I dieci comandamenti – Garanzia di felicità sulla terra

Una serie di proibizioni provenienti da un Dio risentito per la disobbedienza originaria? In realtà, il Decalogo è qualcosa di molto diverso!

Nella letteratura brasiliana c’è una poesia di Vicente de Carvalho, Velho Tema I, che parla della ricerca della felicità in questa vita. Dopo aver considerato le varie amarezze e i fallimenti che popolano l’esistenza di tutti gli uomini, il poeta riflette infine sul fatto che la felicità «noi non la raggiungiamo / perché è sempre e solo dove la mettiamo / e non la mettiamo mai dove siamo».
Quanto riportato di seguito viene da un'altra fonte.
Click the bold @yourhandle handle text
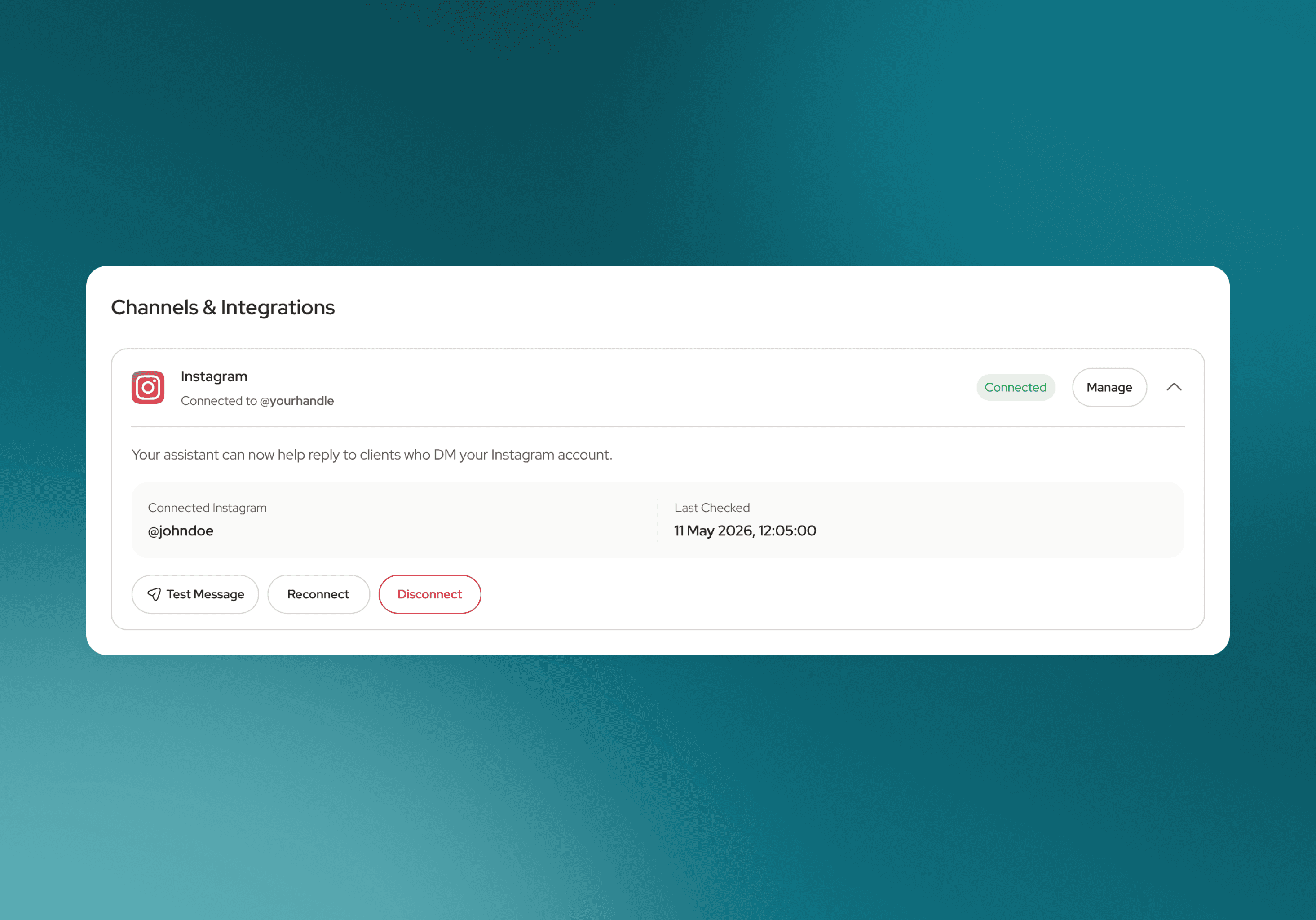1316x920 pixels. pyautogui.click(x=297, y=401)
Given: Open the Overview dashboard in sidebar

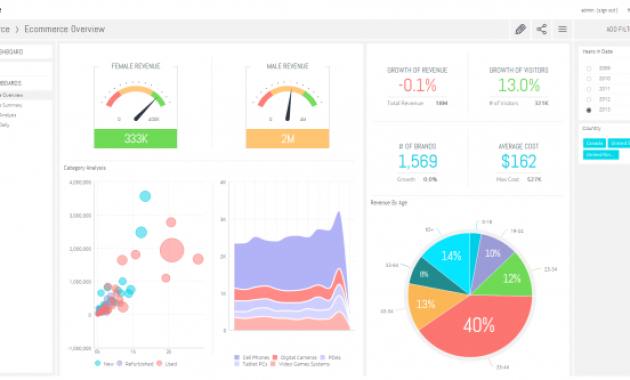Looking at the screenshot, I should pos(11,95).
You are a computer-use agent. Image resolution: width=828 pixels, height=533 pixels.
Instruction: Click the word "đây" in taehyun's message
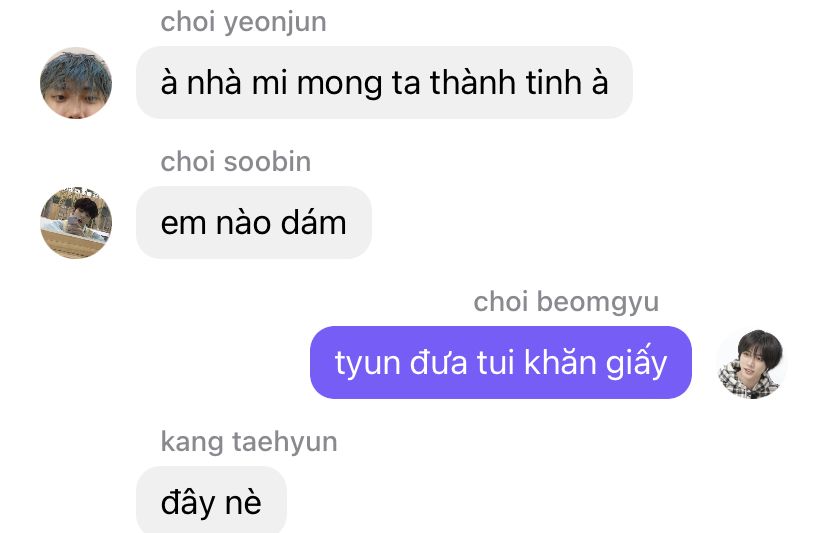pos(188,503)
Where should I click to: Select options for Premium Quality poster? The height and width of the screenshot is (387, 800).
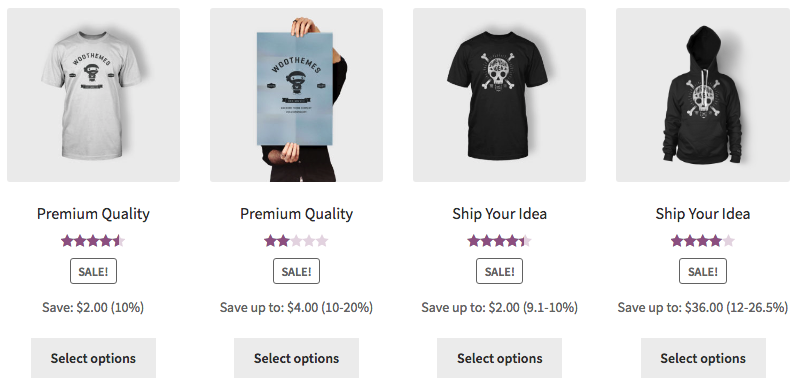click(296, 358)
Questa saggia considerazione ci fa volgere lo sguardo alle dolci ricompense che la vita offre e di cui non approfittiamo quando ci passano tra le mani, magari presi dal vortice di preoccupazioni mediocri.

Tra questi piaceri puri che appaiono lungo il nostro cammino – e che così frequentemente disprezziamo – ci sono le impressioni primaverili suscitate in noi dal contatto con le verità soprannaturali. Non è raro trovare persone che, imbattendosi nei Dieci Comandamenti, per esempio, scorgono in essi il risuonare della voce divina. Con il tempo, la bellezza della loro formulazione viene esplicitata dalla ragione, tappa seguita dall’adesione o dal rifiuto, operati dalla volontà.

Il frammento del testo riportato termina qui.